In 1944, the Library lost some 16,000 volumes to bomb damage, and in 1970 its few incunabula were sold. With those exceptions, it has (apart from some duplicates) retained all items acquired since its foundation. The Library now holds more than one million items, and each year, it acquires approximately 8,000 new books and periodicals. 97% of the collection is available for loan, either on-site or through the post. It is the largest lending library in Europe.
It is a central tenet of the Library that, as books are never entirely superseded, and therefore never redundant, the collections should not be weeded of material merely because it is old, idiosyncratic or unfashionable: except in the case of occasional duplicate volumes, almost nothing has ever been discarded from the Library shelves.
The Library also subscribes to many ejournals and other online databases. All post-1950 acquisitions are searchable on the on-line catalogue, and pre-1950 volumes are progressively being added as part of the Retrospective Cataloguing Project.

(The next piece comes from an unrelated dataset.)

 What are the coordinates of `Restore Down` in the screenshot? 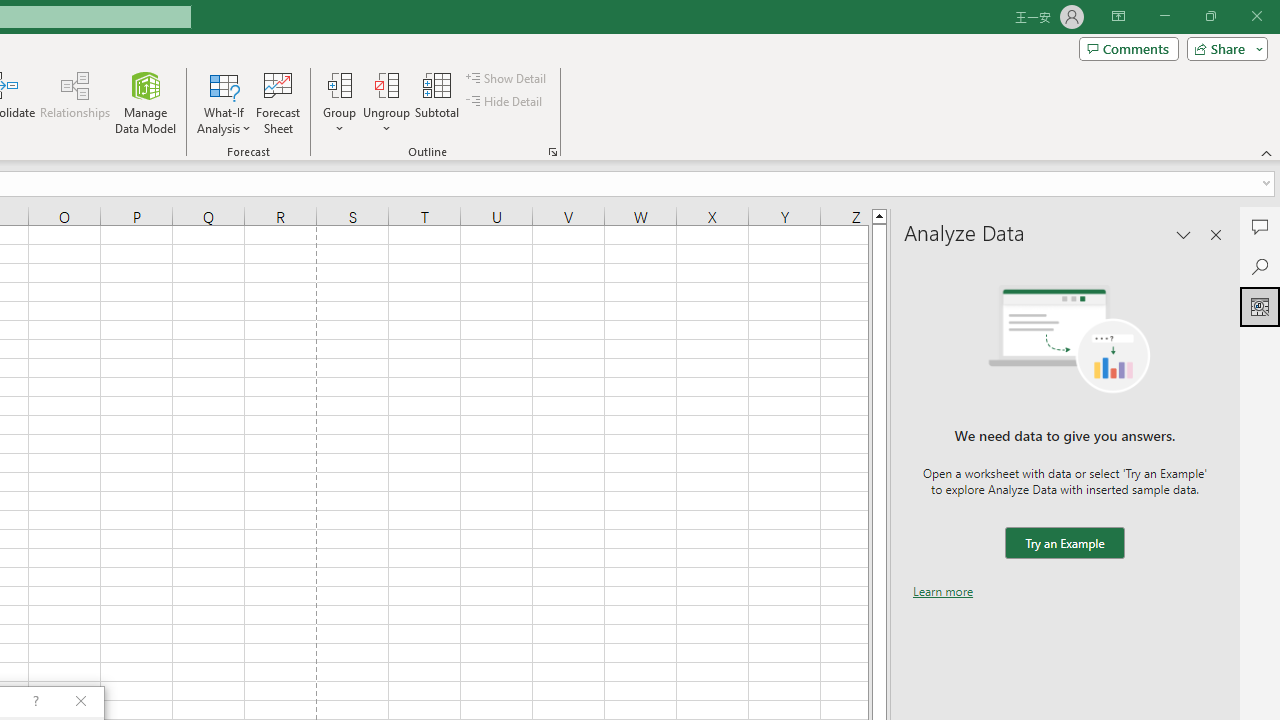 It's located at (1210, 16).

95% of the collection is housed on open shelves (the remaining 5% includes rare books held in secure storage). This open access policy – which contrasts with that in many other large libraries, including the British Library – is greatly valued by members. Colin Wilson remembered his first visit to the library in the mid 1960s: “I have always had an obsession about books, and in this place I felt like a sex maniac in the middle of a harem”.